Extrait du document »
======

Les véritables limites, suivant les notions des anciens, sont des quantités qu’on ne peut passer, quoiqu’on puisse s’en approcher aussi près que l’on veut ; telle est, par exemple, la circonférence du cercle à l’égard des polygones inscrit et circonscrit, parce que, quelque grand que devienne le nombre des côtés, jamais le polygone intérieur ne sortira du cercle, ni l’extérieur n’y entrera. Ainsi les asymptotes sont de véritables limites des courbes auxquelles elles appartiennent, etc.

Au reste je ne disconviens pas qu’on ne puisse, par la considération des limites envisagées d’une manière particulière, démontrer rigoureusement les principes du, Calcul différentiel, comme Maclaurin, d’Alembert et plusieurs auteurs après eux l’ont fait. Mais l’espèce de métaphysique que l’on est obligé d’y employer est sinon contraire, du moins étrangère à l’esprit de l’Analyse qui ne doit avoir d’autre métaphysique que celle qui consiste dans les premiers principes et dans les premières opérations fondamentales du calcul.

======

Objectifs »
1. Relevez mot pour mot, dans le passage sur les limites, le texte situé entre « Au reste je » et « fondamentales du calcul. », ces deux segments compris.
2. Rédigez la suite du passage sur les limites en reprenant juste après sa dernière phrase.
Les entrées qui suivent forment un matériau distinct du passage sur les limites.

Lignes de données »
======

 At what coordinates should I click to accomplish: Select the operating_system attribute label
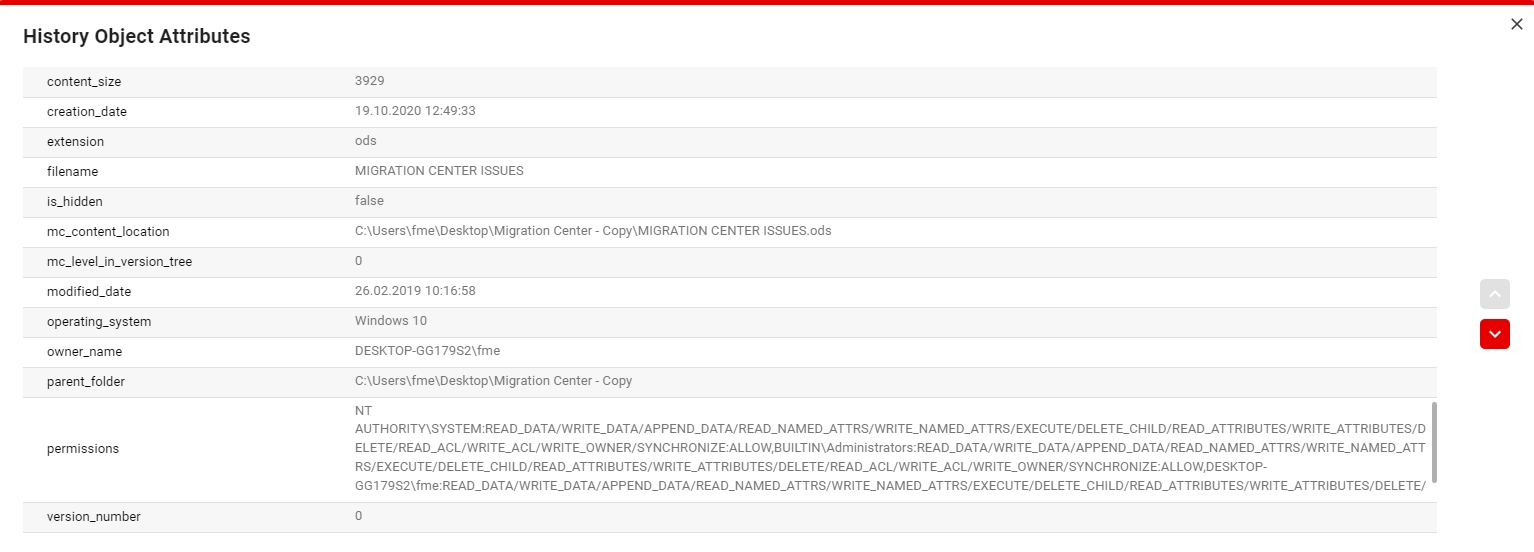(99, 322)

======

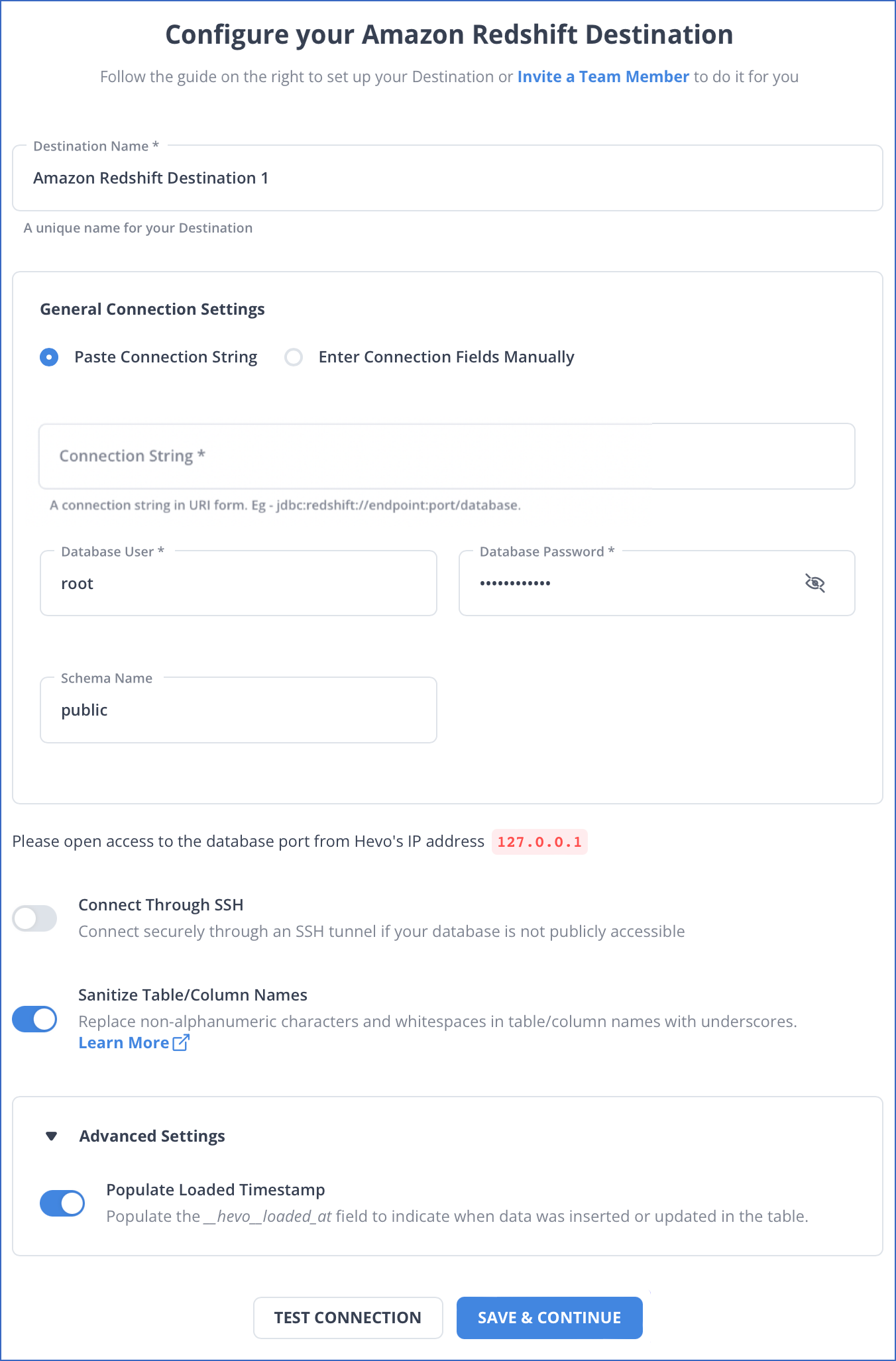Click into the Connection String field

======

Réponses aux exercices »
1.
Au reste je ne disconviens pas qu’on ne puisse, par la considération des limites envisagées d’une manière particulière, démontrer rigoureusement les principes du, Calcul différentiel, comme Maclaurin, d’Alembert et plusieurs auteurs après eux l’ont fait. Mais l’espèce de métaphysique que l’on est obligé d’y employer est sinon contraire, du moins étrangère à l’esprit de l’Analyse qui ne doit avoir d’autre métaphysique que celle qui consiste dans les premiers principes et dans les premières opérations fondamentales du calcul.

2.
À l’égard de la méthode des fluxions, il est vrai qu’on ne peut considérer les fluxions que comme les vitesses avec lesquelles, les grandeurs varient, et y faire abstraction de toute idée mécanique ; mais la détermination analytique de ces vitesses dépend aussi, dans cette méthode, de la considération des quantités petites ou évanouissantes ; elle est par conséquent sujette aux mêmes difficultés que le Calcul différentiel.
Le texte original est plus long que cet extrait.